Natasha Hadiza Akpoti (born 9 December 1979) is a Nigerian Barrister, Social Entrepreneur and Politician. She ran for the post of Senator for Kogi Central Senatorial District under Social Democratic Party (SDP) in the year 2019.
She contested in the 2019 Kogi State Gubernatorial Election which was held on 16 November 2019.
She is the founder of Builders Hub Impact Investment Program (BHIIP).

Early life and education
Natasha Hadiza Akpoti was born on 9 December 1979, she is the second of four children and the only daughter of a Nigerian father and a Ukrainian mother. Her mother, Ludmila Kravchenk, is a Ukrainian from Rakitna in the region of Chernivtsi. Her father, Dr. Jimoh Abdul Akpoti, is from Obeiba-Ihima, Kogi State. She spent her early years in Ihima, Okene Local Government
She lost her father in 1998 and the family had to relocate.
She studied at the University of Abuja from 2000 to 2004 and graduated with a Bachelor of Laws degree. She was called to the Nigerian bar in 2005 upon graduation from the Nigerian Law School in Abuja. In 2011, she proceeded to the University of Dundee and graduated with a Master of Laws degree in 2012. She holds a Master of Business Administration in Oil & Gas Management from the University of Dundee.

Career
After graduation from the Nigerian Law School, she worked with Brass NLG as a legal counsel from 2007 to 2010. In 2015, she established Builders Hub Impact Investment Program (BHIIP).

################

■ To do
• A. Arrange the lines of the records as a numbered list, starting at the line containing "The image size is (1148, 1052)." and ending at the line containing "Action: click(x=262, y=31)". Leave out blank lines.
• B. Pick up the Akpoti biography after its last sentence and continue it.
The Akpoti biography and the records come from unrelated sources.

################

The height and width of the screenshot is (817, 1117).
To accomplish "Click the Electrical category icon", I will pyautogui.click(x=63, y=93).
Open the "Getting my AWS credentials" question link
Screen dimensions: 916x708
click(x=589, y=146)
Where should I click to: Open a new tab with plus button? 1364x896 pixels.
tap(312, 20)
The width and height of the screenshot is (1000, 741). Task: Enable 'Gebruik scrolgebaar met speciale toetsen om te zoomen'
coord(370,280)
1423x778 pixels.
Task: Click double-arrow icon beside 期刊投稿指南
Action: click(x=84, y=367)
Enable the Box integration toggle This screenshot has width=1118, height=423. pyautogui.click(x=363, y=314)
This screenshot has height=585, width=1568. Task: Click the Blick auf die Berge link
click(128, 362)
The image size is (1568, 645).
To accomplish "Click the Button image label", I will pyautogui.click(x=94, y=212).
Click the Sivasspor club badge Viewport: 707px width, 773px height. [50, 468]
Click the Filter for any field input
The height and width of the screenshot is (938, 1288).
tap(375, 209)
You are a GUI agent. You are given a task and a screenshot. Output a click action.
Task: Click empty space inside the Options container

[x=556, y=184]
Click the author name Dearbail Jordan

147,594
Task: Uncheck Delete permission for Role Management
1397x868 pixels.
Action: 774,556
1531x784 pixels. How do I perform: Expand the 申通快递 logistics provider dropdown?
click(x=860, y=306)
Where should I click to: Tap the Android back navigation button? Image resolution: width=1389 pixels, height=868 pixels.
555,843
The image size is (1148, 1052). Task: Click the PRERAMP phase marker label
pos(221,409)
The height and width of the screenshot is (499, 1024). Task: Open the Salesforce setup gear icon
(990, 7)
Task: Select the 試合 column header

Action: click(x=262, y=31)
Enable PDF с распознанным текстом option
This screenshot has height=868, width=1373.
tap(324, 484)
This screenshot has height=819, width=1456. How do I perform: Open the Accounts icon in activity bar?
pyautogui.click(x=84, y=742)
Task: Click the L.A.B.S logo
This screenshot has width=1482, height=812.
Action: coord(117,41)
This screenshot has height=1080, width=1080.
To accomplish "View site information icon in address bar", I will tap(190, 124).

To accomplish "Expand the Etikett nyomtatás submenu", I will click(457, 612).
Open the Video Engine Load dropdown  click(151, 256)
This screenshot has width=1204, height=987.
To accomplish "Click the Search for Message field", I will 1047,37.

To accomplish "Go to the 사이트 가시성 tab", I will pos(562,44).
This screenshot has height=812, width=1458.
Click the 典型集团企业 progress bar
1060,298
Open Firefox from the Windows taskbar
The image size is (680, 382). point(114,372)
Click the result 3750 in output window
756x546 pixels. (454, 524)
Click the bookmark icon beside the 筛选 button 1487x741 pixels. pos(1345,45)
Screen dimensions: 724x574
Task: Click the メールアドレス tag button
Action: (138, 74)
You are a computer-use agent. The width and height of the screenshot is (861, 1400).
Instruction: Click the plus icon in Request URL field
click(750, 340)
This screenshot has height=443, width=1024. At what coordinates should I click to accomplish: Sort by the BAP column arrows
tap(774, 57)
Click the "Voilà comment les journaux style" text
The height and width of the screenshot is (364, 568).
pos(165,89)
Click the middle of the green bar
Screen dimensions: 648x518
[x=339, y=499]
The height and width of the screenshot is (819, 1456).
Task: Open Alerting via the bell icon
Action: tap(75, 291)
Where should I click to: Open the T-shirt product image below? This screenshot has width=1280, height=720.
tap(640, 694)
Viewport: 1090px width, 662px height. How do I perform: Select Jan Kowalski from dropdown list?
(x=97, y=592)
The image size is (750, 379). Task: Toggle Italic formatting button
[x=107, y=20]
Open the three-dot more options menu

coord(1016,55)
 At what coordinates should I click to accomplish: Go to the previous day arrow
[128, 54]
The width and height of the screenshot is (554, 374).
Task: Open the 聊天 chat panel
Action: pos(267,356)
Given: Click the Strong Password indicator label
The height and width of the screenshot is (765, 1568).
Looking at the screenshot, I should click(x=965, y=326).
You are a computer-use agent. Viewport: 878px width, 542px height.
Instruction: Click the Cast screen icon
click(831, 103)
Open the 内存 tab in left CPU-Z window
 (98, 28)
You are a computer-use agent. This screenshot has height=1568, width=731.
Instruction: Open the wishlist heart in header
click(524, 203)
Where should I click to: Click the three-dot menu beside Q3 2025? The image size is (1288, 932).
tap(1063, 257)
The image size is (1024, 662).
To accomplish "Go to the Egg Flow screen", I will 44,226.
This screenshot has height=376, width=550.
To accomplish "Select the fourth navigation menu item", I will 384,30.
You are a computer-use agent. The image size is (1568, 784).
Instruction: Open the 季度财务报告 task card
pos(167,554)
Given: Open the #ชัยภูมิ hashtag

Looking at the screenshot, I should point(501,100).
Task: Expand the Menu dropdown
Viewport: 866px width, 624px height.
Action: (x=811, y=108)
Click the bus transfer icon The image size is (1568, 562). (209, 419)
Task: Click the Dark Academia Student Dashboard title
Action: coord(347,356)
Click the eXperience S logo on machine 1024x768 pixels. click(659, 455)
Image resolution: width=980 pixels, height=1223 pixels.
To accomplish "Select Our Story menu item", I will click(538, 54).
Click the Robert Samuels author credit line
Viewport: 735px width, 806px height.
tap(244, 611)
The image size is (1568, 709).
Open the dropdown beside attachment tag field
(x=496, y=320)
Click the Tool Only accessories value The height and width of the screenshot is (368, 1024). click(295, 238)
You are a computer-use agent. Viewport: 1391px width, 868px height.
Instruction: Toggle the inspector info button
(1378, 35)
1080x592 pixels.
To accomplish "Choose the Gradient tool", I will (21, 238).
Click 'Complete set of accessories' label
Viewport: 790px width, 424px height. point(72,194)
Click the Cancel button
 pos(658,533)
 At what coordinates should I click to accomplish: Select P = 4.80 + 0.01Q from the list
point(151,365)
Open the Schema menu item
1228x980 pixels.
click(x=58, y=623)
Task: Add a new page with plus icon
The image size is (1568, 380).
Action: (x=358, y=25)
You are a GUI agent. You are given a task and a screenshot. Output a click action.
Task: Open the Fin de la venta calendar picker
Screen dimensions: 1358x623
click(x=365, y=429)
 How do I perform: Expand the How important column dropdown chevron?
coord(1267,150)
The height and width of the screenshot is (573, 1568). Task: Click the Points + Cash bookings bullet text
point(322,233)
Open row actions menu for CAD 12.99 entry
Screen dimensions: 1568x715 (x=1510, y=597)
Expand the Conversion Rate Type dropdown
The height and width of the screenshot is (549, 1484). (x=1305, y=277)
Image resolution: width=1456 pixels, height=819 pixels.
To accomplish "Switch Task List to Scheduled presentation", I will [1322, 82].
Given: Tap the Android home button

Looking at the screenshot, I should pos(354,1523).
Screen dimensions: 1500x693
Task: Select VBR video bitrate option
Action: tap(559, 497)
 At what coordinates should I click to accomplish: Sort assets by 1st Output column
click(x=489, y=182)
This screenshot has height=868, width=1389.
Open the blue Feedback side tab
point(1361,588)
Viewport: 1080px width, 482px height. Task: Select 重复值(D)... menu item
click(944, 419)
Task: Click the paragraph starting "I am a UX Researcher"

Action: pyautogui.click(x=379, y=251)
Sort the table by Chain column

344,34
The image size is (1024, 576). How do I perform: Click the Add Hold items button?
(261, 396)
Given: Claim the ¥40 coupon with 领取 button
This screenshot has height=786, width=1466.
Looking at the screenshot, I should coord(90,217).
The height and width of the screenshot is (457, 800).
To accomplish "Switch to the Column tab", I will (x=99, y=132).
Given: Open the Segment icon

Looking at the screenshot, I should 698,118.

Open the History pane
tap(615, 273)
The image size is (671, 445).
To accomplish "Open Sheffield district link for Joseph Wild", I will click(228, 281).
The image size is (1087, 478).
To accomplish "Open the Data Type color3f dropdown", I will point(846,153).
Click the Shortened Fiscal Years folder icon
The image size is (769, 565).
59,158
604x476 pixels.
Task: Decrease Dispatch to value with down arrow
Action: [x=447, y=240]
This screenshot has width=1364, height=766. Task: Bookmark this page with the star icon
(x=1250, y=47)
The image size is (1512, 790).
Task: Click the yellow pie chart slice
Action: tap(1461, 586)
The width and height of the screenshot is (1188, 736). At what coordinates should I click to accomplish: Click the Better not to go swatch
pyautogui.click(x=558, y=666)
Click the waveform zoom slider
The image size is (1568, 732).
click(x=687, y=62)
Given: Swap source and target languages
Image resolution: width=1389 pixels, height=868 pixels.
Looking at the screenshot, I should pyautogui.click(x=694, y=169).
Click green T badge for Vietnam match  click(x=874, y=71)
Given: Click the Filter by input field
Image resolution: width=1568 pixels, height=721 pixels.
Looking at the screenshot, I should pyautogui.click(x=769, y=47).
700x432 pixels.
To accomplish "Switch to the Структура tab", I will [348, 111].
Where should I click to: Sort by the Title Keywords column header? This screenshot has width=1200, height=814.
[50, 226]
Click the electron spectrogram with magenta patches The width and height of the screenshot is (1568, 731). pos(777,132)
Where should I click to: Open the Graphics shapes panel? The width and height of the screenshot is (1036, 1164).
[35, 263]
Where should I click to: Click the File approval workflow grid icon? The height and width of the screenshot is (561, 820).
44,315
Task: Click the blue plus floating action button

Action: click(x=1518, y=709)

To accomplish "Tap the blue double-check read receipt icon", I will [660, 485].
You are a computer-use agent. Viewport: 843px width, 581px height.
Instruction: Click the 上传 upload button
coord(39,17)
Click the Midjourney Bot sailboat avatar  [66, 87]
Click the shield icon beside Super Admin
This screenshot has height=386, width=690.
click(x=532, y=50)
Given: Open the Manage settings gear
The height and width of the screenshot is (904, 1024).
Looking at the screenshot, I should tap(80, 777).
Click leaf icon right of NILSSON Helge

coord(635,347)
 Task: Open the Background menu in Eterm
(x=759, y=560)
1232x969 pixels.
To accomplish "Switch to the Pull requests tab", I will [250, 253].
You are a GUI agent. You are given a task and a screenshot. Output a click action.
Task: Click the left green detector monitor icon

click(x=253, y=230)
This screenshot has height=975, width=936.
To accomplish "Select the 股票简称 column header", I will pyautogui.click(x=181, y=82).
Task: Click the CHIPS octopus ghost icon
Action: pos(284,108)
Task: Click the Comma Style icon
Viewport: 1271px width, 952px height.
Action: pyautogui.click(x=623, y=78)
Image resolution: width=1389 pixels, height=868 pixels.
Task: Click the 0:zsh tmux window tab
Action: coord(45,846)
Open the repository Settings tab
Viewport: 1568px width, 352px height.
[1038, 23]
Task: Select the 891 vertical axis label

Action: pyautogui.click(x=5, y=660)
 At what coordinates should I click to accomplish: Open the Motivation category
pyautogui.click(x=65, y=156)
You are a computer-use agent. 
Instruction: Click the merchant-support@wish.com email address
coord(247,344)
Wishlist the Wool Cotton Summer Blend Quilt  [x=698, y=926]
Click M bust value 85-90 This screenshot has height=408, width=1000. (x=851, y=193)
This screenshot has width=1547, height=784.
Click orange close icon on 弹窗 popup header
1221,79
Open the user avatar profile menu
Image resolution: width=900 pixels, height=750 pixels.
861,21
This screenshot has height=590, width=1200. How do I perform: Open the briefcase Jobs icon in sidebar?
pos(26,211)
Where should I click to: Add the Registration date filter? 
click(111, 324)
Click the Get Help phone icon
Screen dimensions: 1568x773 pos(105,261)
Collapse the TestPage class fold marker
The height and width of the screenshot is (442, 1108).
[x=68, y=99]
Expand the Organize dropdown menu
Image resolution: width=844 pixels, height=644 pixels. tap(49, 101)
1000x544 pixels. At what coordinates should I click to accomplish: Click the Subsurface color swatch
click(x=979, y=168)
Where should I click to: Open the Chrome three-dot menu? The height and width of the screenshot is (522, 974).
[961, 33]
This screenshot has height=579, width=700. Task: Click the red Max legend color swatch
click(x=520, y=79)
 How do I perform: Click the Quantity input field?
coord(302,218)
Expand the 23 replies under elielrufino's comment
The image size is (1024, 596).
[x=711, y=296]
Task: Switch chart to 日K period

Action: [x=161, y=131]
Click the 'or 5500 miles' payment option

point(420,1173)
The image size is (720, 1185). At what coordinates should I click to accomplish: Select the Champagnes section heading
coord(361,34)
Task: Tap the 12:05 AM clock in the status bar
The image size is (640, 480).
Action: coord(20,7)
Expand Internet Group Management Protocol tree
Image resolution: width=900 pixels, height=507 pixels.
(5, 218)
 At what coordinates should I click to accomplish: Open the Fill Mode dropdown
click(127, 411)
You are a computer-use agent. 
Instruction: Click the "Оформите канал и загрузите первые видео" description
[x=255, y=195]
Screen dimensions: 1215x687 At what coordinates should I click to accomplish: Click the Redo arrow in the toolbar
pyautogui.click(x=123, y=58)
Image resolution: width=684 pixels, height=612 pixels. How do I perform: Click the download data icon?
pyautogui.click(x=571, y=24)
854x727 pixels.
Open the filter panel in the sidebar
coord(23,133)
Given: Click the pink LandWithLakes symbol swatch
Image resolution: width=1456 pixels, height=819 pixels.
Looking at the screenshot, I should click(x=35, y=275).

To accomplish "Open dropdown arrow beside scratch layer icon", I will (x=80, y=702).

################

■ Results of the tasks
• A.
1. The image size is (1148, 1052). Task: Click the PRERAMP phase marker label
2. pos(221,409)
3. The height and width of the screenshot is (499, 1024). Task: Open the Salesforce setup gear icon
4. (990, 7)
5. Task: Select the 試合 column header
6. Action: click(x=262, y=31)

• B.
She came to national prominence after presenting an investigative report to the National Assembly on 1 March 2018 on corrupt activities regarding the Ajaokuta steel mill. The report detailed the repetitive waste of government funds and embezzlement since the initial construction of the steel mill which has remained moribund despite multiple attempts to get it running. The report was opposed by the Federal ministry of mines and steel development and Akpoti was accused of deliberately misinforming the House of Representatives. An association of small scale steel dealers also alleged that Akpoti was running a sponsored campaign to discredit the government and enrich some corporate interests.
A High Court sitting in Abuja ordered that the publisher of Authority newspaper, Ifeanyi Uba and Williams Orji should pay the sum of ten million naira damages to Natasha Akpoti for their libelous publication against her.

Political career
In 2018, she declared her intentions to run for the office of Senator representing Kogi Central in the Nigerian Senate under the umbrella of the Social Democratic Party (SDP). On 25 May 2022 Natasha won the PDP’s primaries  for the 2023 Kogi Centre Senatorial Elections to face Abubakar Ohere who picked the APC ticket. 

In February 2023, a few days to the senatorial elections, in a bid to forestall transportation of electoral materials to the district elections, it is alleged that the Yahaya Bello-led Kogi State government excavated portions of the road linking to her senatorial district, however the government stated that the excavations were done to prevent access by hoodlums who have made the route a thoroughfare for themselves. 16b

She contested for the senetorial seat under the PDP with  52,132 votes,against Sadiku-Ohere of the APC with 51,763 votes, and she lost to her opponnent with a difference of 369 votes between them.

Personal life
Akpoti hails from Okehi in Kogi State. She is from Ebiraland.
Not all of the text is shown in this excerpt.